The City recognizes the long street preservation funding needs far outweigh the funding available, and are working towards developing a long term funding solution. In the short term, the City believes the funding allocated for street preservation adequately funds the most immediate needs.
I would like to see an improvement in our Olathe libraries—we need more books and bigger buildings. What is the future of the budget for the Olathe libraries? (Submitted by Vickie Johnson on Facebook).
Currently, members of the Library Board and City Council, along with two other Olathe residents, are participating on a Joint Task Force which is seeking to determine how to provide the best library services for Olathe residents at the most economical cost over the next 20 years. To answer this question, the Task Force is working with an outside consultant to develop a new master plan for the Library. The Task Force anticipates that the new master plan will set a new vision for how library services are provided in Olathe by recommending ways to leverage emerging technologies and make strategic decisions for future library facility locations that will strengthen the role of the Library in our community for many years to come. The master plan should be presented to the City Council by the end of 2012.
Why are you increasing Water & Sewer rates in 2013? (Submitted by Chuck on CoveritLive)
The proposed 2013 budget includes proposed increases to residential water and sewer rates. For details, see the Utilities budget presentation from the June 5th City Council meeting. The Water and Sewer Fund is an enterprise fund, meaning it is support by fees for service rather than by taxes. Fees are calculated to reflect the cost of providing that service to customers. The City is proposing increasing Water and Sewer rates in order to reflect an increased cost of doing business. Costs are going up due to minimal account growth; continued decline in base consumption; aging infrastructure; increased operation and maintenance costs; and increased capital demands and associated debt.

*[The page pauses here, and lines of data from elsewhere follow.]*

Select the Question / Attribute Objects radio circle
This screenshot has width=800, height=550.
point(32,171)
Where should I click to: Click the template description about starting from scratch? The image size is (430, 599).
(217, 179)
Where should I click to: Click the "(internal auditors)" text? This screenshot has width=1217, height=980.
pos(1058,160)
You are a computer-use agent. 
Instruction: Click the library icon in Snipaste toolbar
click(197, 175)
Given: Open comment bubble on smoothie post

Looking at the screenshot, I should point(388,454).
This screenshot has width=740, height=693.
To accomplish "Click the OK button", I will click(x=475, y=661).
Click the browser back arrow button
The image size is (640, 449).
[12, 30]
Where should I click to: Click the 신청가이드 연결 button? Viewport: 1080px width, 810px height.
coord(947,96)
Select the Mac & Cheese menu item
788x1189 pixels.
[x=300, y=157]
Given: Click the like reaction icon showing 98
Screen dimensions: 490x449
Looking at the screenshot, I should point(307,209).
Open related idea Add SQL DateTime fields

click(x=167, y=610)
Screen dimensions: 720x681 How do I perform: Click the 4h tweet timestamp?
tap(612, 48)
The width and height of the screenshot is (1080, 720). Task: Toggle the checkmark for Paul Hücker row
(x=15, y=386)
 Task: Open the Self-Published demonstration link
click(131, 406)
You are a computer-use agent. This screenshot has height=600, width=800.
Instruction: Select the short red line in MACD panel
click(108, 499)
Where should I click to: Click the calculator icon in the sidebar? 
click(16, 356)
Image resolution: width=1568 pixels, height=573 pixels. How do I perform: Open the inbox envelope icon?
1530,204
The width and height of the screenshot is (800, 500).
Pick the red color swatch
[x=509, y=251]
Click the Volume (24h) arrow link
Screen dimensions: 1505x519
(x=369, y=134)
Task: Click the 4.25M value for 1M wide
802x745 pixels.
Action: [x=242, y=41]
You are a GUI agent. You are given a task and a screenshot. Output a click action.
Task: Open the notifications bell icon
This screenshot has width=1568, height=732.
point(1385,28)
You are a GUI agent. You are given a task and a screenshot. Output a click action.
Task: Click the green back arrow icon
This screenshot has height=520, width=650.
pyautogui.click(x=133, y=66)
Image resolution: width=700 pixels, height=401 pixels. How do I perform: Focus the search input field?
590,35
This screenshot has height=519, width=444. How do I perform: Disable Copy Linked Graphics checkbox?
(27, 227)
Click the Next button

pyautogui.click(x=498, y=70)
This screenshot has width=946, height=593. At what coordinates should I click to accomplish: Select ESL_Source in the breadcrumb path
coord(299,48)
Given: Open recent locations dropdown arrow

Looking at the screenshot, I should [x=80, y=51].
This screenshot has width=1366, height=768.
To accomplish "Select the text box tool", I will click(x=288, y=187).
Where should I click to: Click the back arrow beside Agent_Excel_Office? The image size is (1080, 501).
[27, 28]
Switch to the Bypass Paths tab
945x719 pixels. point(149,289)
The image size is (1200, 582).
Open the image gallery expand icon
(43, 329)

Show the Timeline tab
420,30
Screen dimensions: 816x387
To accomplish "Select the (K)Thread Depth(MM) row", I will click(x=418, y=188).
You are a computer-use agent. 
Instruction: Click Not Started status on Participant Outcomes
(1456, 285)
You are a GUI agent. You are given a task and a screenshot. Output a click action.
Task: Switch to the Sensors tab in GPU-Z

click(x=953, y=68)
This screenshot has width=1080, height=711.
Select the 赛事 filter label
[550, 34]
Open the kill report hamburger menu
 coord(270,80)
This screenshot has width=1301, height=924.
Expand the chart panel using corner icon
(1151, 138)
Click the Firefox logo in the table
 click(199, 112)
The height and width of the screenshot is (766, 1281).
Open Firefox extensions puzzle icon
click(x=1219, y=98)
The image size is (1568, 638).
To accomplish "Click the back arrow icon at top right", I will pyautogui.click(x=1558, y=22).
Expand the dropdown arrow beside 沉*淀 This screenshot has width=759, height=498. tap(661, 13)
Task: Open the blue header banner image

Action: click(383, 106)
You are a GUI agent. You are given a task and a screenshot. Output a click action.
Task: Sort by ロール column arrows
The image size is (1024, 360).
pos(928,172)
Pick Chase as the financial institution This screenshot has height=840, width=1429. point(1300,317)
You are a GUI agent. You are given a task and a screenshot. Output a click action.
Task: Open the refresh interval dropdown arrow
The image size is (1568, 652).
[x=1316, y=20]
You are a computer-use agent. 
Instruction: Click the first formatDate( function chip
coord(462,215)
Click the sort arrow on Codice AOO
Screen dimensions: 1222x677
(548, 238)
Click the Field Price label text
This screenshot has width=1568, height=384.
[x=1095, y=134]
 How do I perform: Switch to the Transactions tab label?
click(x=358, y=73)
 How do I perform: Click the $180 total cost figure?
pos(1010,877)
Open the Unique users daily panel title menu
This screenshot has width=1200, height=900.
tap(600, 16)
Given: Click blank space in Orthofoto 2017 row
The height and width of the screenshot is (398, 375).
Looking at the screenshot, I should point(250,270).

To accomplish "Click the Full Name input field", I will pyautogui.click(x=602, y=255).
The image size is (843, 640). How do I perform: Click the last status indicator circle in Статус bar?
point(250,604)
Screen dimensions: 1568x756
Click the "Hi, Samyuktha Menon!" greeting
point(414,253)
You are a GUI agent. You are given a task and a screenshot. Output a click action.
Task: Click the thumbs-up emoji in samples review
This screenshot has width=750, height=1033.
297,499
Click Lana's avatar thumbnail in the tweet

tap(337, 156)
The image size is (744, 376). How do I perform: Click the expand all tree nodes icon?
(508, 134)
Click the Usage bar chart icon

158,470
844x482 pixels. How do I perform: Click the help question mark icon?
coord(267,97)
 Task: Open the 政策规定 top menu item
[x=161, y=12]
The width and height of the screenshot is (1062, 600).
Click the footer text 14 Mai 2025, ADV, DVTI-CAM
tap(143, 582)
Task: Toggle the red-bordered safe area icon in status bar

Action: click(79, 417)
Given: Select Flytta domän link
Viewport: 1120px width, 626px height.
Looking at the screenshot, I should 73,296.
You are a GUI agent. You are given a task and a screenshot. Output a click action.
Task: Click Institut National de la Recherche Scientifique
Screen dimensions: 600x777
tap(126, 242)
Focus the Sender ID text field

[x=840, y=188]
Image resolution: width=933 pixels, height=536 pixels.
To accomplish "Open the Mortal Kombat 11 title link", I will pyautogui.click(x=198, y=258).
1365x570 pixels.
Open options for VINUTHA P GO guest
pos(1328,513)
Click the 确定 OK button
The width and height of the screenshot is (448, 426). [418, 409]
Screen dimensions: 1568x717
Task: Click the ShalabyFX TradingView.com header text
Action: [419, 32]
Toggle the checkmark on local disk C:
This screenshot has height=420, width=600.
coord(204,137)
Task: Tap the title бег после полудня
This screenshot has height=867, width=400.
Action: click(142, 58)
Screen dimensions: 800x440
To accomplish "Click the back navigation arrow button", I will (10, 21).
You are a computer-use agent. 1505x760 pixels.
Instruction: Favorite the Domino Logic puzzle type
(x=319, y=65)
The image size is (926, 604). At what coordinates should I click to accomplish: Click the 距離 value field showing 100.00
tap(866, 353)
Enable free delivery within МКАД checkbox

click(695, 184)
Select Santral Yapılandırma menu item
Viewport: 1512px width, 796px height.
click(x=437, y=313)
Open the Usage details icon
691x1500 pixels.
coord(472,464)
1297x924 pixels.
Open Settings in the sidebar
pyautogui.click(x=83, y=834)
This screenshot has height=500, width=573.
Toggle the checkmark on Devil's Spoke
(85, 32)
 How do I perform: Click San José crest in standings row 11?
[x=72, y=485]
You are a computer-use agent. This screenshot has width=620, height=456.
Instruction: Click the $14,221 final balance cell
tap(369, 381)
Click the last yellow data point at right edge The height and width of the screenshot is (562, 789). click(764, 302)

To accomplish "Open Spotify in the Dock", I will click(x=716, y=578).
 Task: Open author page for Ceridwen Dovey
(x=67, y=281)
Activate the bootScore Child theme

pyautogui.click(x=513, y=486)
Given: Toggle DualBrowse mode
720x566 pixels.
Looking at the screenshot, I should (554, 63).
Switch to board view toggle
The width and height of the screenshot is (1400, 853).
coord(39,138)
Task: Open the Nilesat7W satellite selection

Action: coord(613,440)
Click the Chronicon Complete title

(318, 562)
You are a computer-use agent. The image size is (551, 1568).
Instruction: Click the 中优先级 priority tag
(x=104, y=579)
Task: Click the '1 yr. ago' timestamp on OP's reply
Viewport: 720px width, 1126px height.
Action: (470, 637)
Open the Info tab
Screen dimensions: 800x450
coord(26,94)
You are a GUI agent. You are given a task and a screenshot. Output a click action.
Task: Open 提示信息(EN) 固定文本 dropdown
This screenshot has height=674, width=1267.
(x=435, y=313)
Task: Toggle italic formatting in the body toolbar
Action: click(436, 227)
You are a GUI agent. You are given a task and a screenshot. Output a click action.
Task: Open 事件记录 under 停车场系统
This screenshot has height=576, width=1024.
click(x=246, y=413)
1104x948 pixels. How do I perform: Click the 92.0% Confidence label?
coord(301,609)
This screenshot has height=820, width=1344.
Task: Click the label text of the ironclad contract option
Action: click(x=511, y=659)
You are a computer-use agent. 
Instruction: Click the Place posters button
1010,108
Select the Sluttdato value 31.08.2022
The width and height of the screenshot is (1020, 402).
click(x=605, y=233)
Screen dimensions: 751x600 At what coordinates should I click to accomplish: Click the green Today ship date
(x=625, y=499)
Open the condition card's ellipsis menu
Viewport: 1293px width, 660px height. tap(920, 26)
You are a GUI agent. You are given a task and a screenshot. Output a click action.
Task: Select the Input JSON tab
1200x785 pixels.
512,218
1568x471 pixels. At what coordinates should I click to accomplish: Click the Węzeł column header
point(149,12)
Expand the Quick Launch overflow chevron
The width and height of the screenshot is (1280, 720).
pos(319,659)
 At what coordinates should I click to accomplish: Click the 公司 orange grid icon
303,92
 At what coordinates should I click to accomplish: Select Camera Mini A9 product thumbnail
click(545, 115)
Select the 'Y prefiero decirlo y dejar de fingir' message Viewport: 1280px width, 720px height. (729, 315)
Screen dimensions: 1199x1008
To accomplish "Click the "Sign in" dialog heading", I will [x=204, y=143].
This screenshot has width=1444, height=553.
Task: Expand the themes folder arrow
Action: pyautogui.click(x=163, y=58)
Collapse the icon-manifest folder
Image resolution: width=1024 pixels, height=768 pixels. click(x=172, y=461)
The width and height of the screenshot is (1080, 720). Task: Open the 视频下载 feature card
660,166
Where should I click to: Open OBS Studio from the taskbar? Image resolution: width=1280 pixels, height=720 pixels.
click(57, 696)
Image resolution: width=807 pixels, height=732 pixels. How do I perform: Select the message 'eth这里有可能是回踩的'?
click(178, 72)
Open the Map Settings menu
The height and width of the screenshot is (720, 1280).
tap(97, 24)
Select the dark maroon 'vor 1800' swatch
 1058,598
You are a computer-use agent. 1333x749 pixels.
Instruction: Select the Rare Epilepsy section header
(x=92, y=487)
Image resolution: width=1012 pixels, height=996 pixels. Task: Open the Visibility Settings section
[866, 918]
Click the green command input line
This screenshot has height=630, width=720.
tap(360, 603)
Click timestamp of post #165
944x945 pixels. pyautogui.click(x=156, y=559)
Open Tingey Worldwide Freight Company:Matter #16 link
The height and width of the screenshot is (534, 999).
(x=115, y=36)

The following questions were addressed during the e-Town Hall event. View the video above for Council responses.
Can you talk about what looks to be a rather sizable increase in funding for street projects/street rehab? Olathe doesn't appear to have the degree of deterioration on its streets of neighboring communities, so curious about the funding increase? (Submitted by George on CoveritLive)
Seems like the residential streets in the older part of town are not in good conditions. We haven't seen anything done for a couple of years. How many blocks of residential streets are in Olathe, and how many of those will get resurfaced in the 2013 budget, and at that rate how often will streets be resurfaced. Will that amount of resurfacing keep our streets at their current condition or are we falling behind? (Submitted by Norm on CoveritLive)
Is the city working towards becoming more walkable and bikeable? It's the most important thing we can do to improve the quality of life for everyone? (Submitted by RR on CoveritLive)
There are many residents in the City of Olathe who have chosen to ignore the City's code enforcement policies, and the City often fails to do anything about these code violations. Is the issue of code enforcement even addressed in the City's 2013 budget? (Submitted by Bob on CoveritLive)
I hear that there is a new Community Center being built in Olathe. What is this project costing the City, and why does the City feel that it is necessary to allocate such a great amount of money to one project, and not allocate these funds to numerous smaller projects that are needed throughout the City in order to get more bang for our buck?" (Submitted by user on CoveritLive)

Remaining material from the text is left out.